Professionally, the dancer originally started in film in the mid-1930s under the stage name Rita Casino. However, as American film studies professor Adrienne L. McLean pointed out in Being Rita Hayworth: Labor, Identity, and Hollywood Stardom (2004), as Rita Casino she failed to become a star, and therefore had to be transformed into a more „marketable“ star. In an effort to erase her previous identity as a brunette with a distinct ethnic appearance that strongly reflected her Spanish roots, Rita Casino became the red-haired, glamorous Rita Hayworth, who became one of the most popular pin-up girls during World War II thanks to Bob Landry’s iconic 1941 photograph published in Life magazine, in which she posed in a negligee with a black lace bodice. Already a rising star at her home studio, Columbia, three years later she starred in one of her most famous films, the Technicolor musical Cover Girl, where she appeared alongside Gene Kelly.

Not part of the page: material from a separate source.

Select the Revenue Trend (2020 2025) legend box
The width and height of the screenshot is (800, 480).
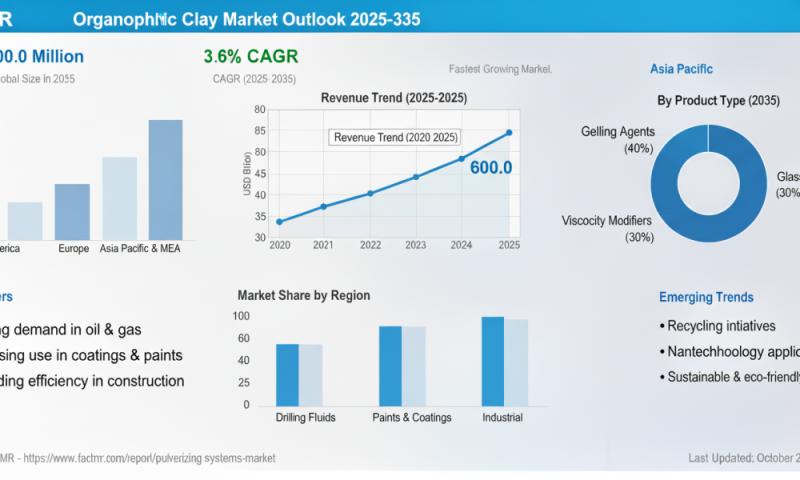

There was a great discrepancy between the actress’s star image and her personal life. Her image negatively affected her relationships with the men she was victim of. „Men go to bed with Gilda, but they wake up with me,“ she declared. Rita Hayworth’s star image was manipulated by her former partner Orson Welles, who, in his 1947 noir The Lady from Shanghai, released the year after Gilda, had Rita Hayworth’s wavy red hair cut short and dyed blonde in order to reshape the actress’s image.

As a tribute to the famed actress, who by the way never played a mother on screen and forever remained a charming femme fatale, this year’s festival will feature the aforementioned Gilda, widely cited in film history, with a memorable singing and dancing performance to the song „Put the Blame on Mame“.